La banque ne conteste pas qu'elle doit déduire le dépôt de garantie de 1.275.000 €.

À la suite de ce décompte, la créance de la banque est nulle puisque :

557.810,73 + 41.835,80 + 1.425.516,30 + 1 + 104.148,27 + 287.942,15 – 2.060.000 – 1.275.000 = -917.745,75 €.

En conséquence, la Banque Populaire Méditerranée est déboutée de toutes ses demandes tant à l'égard de la société Essentium Grupo SL et de Maître Clemente M. ès qualités de mandataire liquidateur, qu'à l'égard des deux cautions, Madame X. et Monsieur X.

Sur les demandes reconventionnelles de Maître Clémente M. ès qualités et de la société Essentium Grupo SL

Le mandataire liquidateur de la société Essentium Grupo SL sollicite la somme de 102.000 € au titre du bateau accessoire nommé Jet Tender Castoldi 18 et celle de 11.064,66 livres au titre du matériel de plongée, lesquels n'auraient pas été restitués.

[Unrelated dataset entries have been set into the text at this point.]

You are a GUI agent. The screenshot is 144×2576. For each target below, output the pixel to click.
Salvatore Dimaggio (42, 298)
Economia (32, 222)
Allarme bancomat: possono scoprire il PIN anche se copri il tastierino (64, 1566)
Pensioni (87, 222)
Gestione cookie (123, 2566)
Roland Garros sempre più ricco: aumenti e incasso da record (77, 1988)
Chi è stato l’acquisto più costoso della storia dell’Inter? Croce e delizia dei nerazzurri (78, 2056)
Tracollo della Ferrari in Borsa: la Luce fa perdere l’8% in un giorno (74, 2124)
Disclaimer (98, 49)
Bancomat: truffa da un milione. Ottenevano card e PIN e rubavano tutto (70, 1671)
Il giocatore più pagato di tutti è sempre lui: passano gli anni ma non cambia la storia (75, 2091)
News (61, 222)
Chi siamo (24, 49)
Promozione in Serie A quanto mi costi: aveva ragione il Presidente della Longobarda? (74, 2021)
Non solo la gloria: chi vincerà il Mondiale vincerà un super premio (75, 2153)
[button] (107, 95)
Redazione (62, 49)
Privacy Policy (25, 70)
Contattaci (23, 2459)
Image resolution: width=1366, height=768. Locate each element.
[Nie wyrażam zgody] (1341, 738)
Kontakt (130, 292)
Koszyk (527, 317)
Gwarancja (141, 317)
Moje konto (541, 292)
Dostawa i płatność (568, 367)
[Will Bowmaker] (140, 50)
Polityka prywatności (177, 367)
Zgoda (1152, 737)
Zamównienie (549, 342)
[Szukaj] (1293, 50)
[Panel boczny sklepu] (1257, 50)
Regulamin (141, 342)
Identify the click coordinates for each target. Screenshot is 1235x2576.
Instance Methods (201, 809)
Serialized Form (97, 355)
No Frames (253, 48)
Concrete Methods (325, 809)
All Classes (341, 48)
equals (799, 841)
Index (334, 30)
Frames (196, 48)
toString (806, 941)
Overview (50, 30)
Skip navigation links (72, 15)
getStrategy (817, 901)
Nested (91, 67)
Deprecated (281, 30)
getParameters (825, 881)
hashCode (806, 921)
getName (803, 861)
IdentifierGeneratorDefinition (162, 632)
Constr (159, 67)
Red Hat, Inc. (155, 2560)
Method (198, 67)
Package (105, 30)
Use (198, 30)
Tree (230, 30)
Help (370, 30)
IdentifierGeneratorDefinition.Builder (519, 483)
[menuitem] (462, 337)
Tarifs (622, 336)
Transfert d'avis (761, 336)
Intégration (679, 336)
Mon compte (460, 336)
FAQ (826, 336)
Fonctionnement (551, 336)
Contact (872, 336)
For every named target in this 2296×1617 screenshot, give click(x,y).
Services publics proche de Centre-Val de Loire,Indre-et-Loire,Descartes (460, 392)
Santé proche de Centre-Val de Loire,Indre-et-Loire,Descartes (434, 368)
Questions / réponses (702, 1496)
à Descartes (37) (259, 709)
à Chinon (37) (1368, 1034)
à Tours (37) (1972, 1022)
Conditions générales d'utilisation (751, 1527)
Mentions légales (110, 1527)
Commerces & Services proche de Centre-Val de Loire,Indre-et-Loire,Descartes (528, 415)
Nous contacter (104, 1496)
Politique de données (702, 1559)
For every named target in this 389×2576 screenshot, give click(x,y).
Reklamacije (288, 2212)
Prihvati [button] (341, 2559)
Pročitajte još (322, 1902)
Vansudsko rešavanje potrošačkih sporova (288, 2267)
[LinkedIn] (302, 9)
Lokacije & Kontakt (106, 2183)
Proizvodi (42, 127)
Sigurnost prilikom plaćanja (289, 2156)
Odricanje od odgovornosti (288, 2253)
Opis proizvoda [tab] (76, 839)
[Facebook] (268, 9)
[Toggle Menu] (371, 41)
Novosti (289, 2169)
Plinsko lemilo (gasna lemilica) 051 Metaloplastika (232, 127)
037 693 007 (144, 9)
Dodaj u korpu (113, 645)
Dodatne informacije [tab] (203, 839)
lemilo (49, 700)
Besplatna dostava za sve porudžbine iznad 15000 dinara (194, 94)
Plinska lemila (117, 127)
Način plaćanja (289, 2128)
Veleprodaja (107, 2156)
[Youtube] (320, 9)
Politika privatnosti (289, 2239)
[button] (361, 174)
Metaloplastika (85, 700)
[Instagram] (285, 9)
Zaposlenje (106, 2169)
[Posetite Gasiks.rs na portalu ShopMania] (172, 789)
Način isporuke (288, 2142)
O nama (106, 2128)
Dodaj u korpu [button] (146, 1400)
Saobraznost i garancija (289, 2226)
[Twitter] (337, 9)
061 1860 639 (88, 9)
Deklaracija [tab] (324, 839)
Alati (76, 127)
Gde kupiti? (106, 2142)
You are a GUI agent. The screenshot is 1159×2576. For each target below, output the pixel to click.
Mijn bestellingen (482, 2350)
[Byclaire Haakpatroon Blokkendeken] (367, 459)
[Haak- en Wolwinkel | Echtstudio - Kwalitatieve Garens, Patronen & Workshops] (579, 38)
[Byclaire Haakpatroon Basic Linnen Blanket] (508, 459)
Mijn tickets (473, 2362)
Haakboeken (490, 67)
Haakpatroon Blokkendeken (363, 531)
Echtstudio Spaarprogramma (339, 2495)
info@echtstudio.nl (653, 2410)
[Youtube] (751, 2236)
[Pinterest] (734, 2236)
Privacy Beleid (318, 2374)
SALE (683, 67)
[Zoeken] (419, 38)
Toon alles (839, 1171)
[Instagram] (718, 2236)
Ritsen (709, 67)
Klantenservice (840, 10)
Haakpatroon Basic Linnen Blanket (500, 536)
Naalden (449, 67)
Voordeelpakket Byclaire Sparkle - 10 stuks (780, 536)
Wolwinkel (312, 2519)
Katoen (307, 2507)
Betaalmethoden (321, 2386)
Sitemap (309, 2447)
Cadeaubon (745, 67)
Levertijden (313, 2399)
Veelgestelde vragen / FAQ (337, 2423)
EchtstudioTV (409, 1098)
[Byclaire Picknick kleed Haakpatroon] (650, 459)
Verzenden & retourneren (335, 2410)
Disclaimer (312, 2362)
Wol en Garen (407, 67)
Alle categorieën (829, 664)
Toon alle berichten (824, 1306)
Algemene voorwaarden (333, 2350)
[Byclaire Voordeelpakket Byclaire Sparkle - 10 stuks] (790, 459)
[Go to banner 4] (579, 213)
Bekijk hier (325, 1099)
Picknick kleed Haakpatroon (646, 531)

Il produit à l'appui de sa demande un listing en pièce 7 qui serait l'inventaire du matériel qui se trouvait à bord du navire. Cependant cet inventaire ne porte nullement mention qu'il s'agit d'un inventaire relatif au N. puisque il est intitulé « Interior inventory of s/y Kokomo ». De plus, une date certainement de fax, apparaît en bas de chaque page : 22/07/2008. Ce document n'a donc rien à voir avec la présente instance.

Comme il a été explicité ci-dessus, aucun état des lieux n'a été effectué au moment de la restitution du navire. Dès lors, Maître Clemente M. ès qualités échoue à démontrer que le bateau accessoire et le matériel de plongée ont été appréhendé par le mandataire de la banque au moment de la restitution du navire.

Le mandataire liquidateur est débouté de ces demandes.

Dans la mesure où le prix de vente du navire a été retenu à la somme de 2.060.000 € à défaut de démonstration qu'il y aurait eu une vente à vil prix, Maître Clémente M. ès qualités est aussi débouté de sa demande en paiement de la différence entre le prix de vente du navire et l'estimation qu'il en faisait.

 

Sur les autres demandes :

L'équité commande de faire bénéficier Maître Clémente M. ès qualités, la société Essentium Grupo SL, Madame X. et Monsieur X. des dispositions de l'article 700 du code de procédure civile.

La Banque Populaire Méditerranée qui succombe, est condamnée aux entiers dépens, et est déboutée de sa demande au titre des frais irrépétibles.

 

DISPOSITIF (décision proprement dite)                             (N.B. : mention ne figurant pas sur l’original)

PAR CES MOTIFS :

La Cour,

Statuant publiquement par arrêt contradictoire,

Confirme le jugement entrepris en ce qu'il a dit que le tribunal de commerce de Nice est compétent pour connaître du présent litige,

Infirme le jugement attaqué pour le surplus,

Dit que la SA Banque Populaire Méditerranée ne justifie pas avoir une créance à l'égard de la société Essentium Grupo SL,

Déboute la SA Banque Populaire Méditerranée de toutes ses demandes tant à l'égard de Maître Y. ès qualités de mandataire liquidateur de la société Essentium Grupo SL et de la société Essentium Grupo SL, qu'à l'égard des cautions, Madame X. et Monsieur X.,

Déboute Maître Y. ès qualités de mandataire liquidateur de la société Essentium Grupo SL et la société Essentium Grupo SL de leurs demandes reconventionnelles,

Condamne la SA Banque Populaire Méditerranée à payer la somme de 8.000 € d'une part à Maître Y. ès qualités de mandataire liquidateur de la société Essentium Grupo SL et la société Essentium Grupo SL, et d'autre part à Madame X. et Monsieur X. (8.000 x 2),

Condamne la SA Banque Populaire Méditerranée aux entiers dépens, ceux d'appel pouvant être recouvrés conformément aux dispositions de l'article 699 du code de procédure civile.